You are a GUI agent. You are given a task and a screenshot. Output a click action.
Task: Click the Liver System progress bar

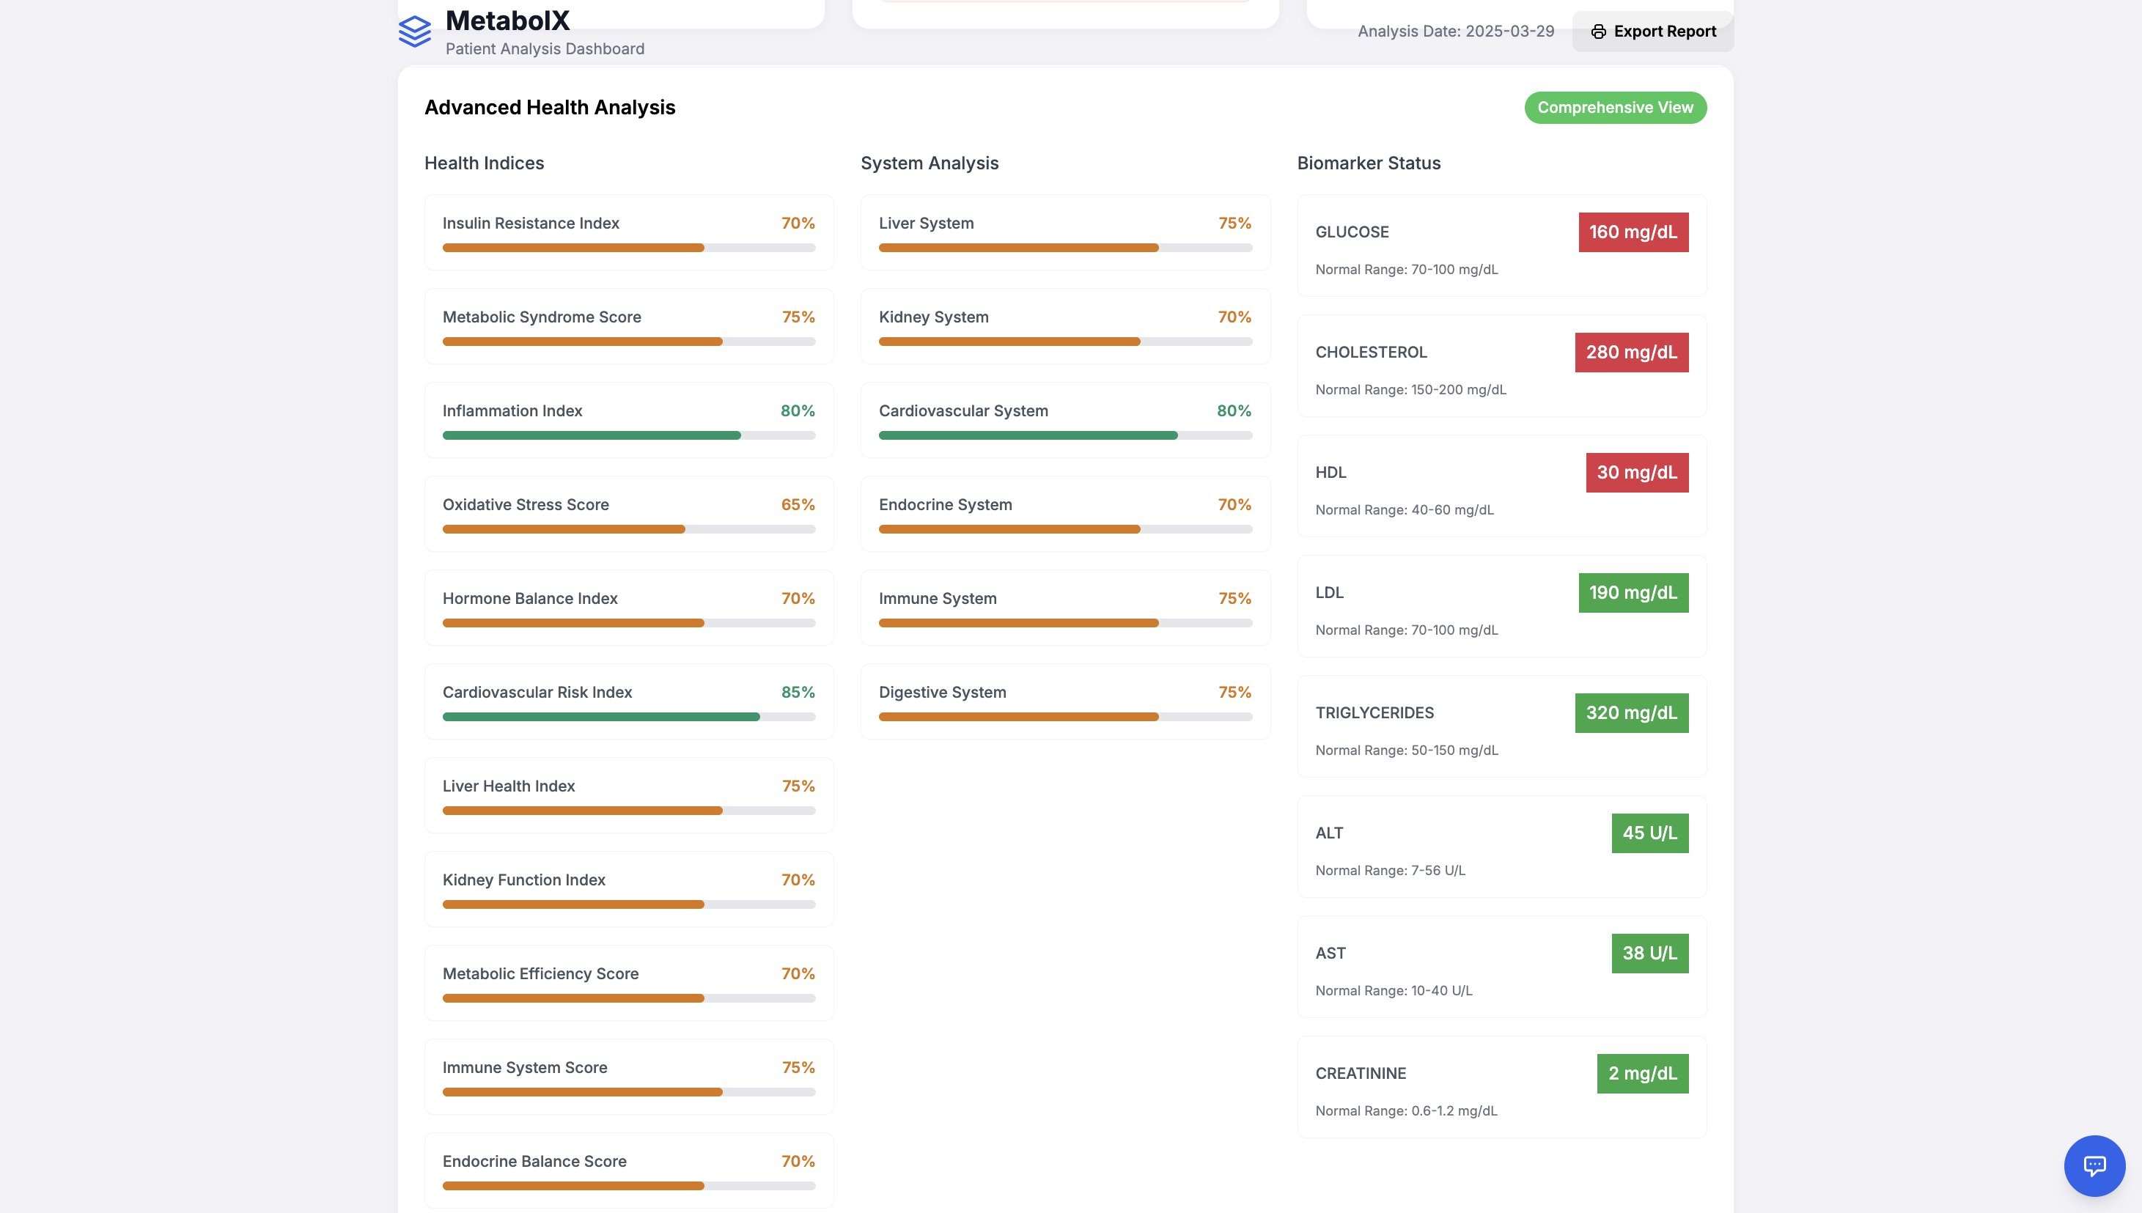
* * *
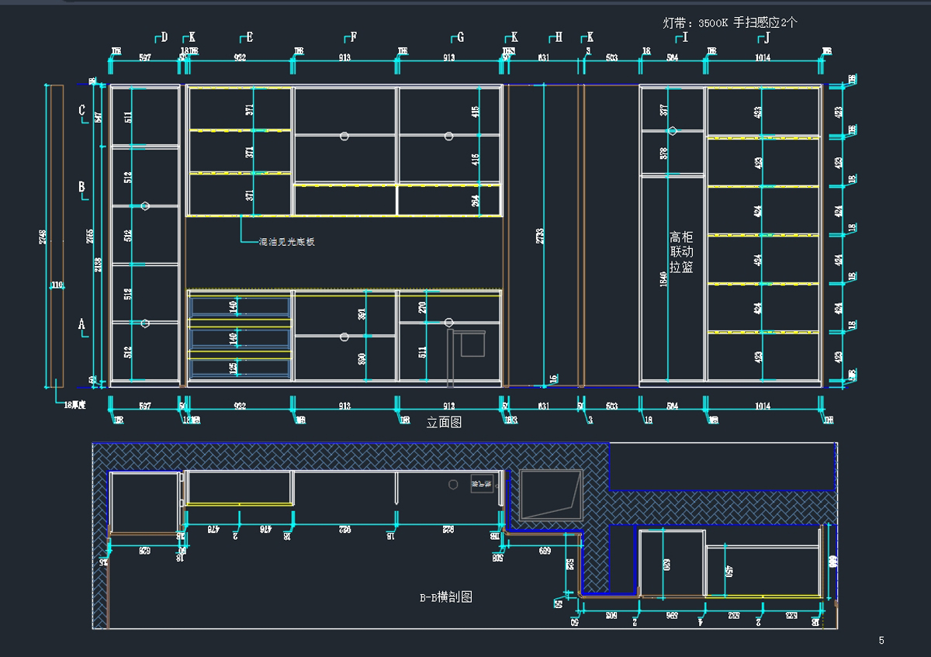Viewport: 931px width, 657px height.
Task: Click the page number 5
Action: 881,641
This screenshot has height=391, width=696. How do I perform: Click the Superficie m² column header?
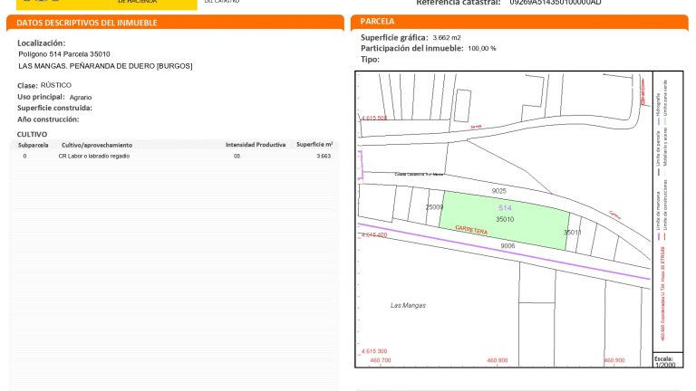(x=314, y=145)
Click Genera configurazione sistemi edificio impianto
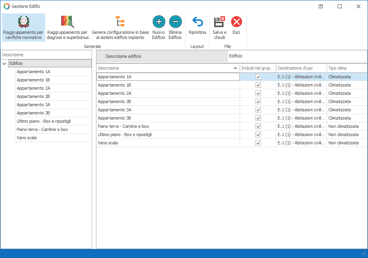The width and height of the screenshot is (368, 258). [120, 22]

## THE EXERCISE
Convert the rows starting with the line containing "You are a GUI" and continuing through the line containing "Task: Click the Liver System progress bar" into a JSON list of strings, one string per line, omitting blank lines.

## ANSWER IN FULL
[
  "You are a GUI agent. You are given a task and a screenshot. Output a click action.",
  "Task: Click the Liver System progress bar"
]